However, while she does plan to go to church, she misses the conveyance to the disappointment of Percy Gryce.  Lily finds Selden with Mrs. Dorset in the library and fields the woman’s jealousy with claims of the intention of going to church in spite of missing the carriage.  Setting off to walk there, her thoughts of Selden and the reason for his presence at Bellomont caused an introspection which slowed her walk and eventually she sat to think.  “She hardly knew what she had been seeking, or why the failure to find it had so blotted the light from her sky: she was only aware of a vague sense of failure, of an inner isolation deeper than the loneliness about her.” Selden, who had followed her, catches up, and Lily attempts to tease his jealousy by alluding to a meeting with Gryce.  They banter until the church party, walking back to Bellomont, comes upon them.

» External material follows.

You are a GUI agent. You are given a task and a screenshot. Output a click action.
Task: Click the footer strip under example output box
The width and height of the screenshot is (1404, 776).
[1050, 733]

Marissal Path to the Front of the Church

Marissal, Path to the Front of the Church (1866) Camille Corot
~ source Wikiart

Chapter VI

Later, Lily manages to maneuver a walk alone with Selden and we are treated to more of Wharton’s lovely setting descriptions:

“In the woody hollows of the park there was already a faint chill; but as the ground rose the air grew lighter, and ascending the slong slopes beyond the high-road, Lily and her companion reached a zone of lingering summer.  The path wound across a meadow with scattered trees; then it dipped into a lane plumed with asters and purpling sprays of bramble, whence, through the light quiver of ash-leaves, the country unrolled itself in pastoral distances.”

Selden describes to her his “republic of spirit” and Lily is entralled:

“My idea of success … is personal freedom …. (freedom) From everything — from money, from poverty, from ease and anxiety, from all the material accidents. To keep a kind of republic of spirit — that’s what I call success.”

They engage in a very deep discussion of society and money and if there is any value in the pursuit of it.  He becomes more attracted to Lily as their conversation builds, as he tries to explain the freedom he covets and if she can be part of his “republic”.  When Lily asks if he wants to marry her, Selden responds in the negative but says he will if she will.  However, nothing comes of it and they start back to Bellomont.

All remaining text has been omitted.